In almost every area, consumers hold a strategic position against market. Their financial health, potential consumption power about commodities and services and their level of trust, will determine the economic and business health within a country. Herein, the Consumer Confidence Index comes to be an instrument which measures financial condition, consumption desires and the average confidence amongst consumers.
There are three main categories inside the CCI:
- Index of Consumer Sentiment: an instrument used to measure what people think and feel about current economy within a particular country.
- Current Economic Condition: a tool that is used to measure what people think about the current economic condition.
- Index of Consumer Expectation: a tool to measure what people think about the future economy for the six months ahead.
The CCI report is usually released by an independent foundation named “The Conference Board” which is also making report about The Leading Economic Indicators. The CCI report is typically issued on the last Tuesday, at the end of the current month. It’s released at about 10 P.M. in Western Indonesia Time.

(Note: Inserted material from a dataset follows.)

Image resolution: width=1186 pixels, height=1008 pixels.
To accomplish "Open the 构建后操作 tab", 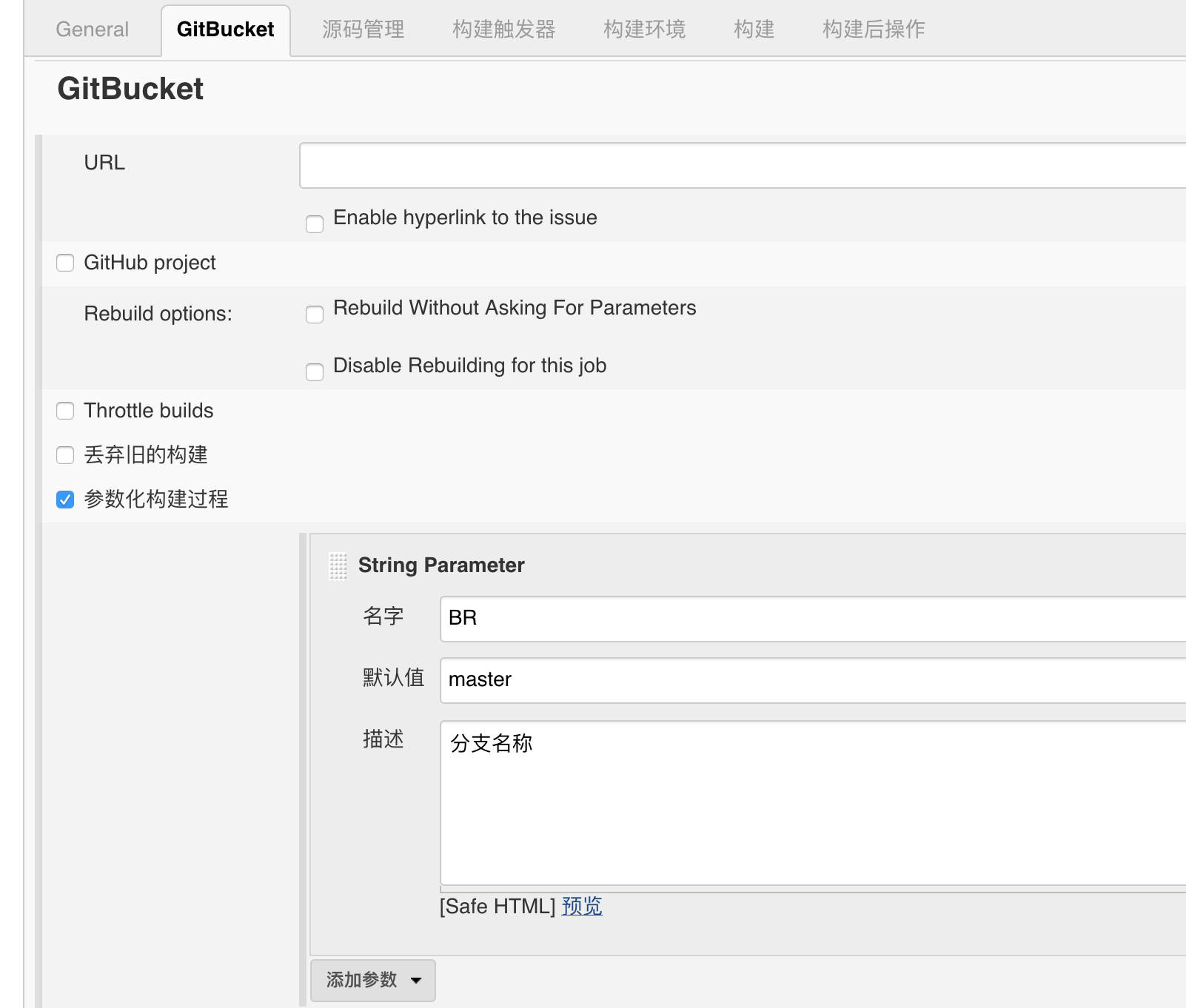I will [x=874, y=30].
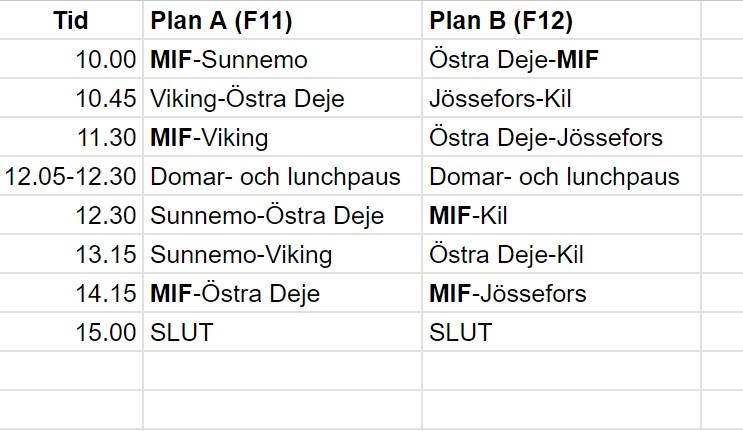Viewport: 743px width, 431px height.
Task: Click the MIF-Viking cell
Action: click(209, 138)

Consumer Confidence Index consists of some information about what people think and feel about several things below:
- The current economy
- Their forecast about future economy for six months ahead
- Current employment condition
- Family total income for the six months ahead
All those questions must be filled out by positive, negative or neutral answer. The survey was conducted on five thousand families as the respondents.
It’s generally assumed that the CCI report is able to forecast consumer’s think about the government’s performance in making economic stability and wealth. If the consumption mood rises, it means the consumers’ consumption level is climbing up for the entire month. Thus, it will create a positive economic and business situation because the cash flow amongst people is also increased. People have a positive thinking about their standard of living, feeling happy and prosperous. The common situation is people will consume their money on housing sector or vehicle needs.

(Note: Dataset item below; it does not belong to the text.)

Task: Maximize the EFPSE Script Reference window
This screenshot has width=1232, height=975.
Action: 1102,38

The increase in the CCI report at above 5% is usually showing a significant impact to the economic growth. At the end, this condition will make a significant role to strengthen its currency. But if it stated below 5%, it won’t be a significant impact. The worse case happens if the CCI reported a negative number, because it possibly a signal that the economic growth of a particular country is also negative or in other words, the economy of that country is not growing.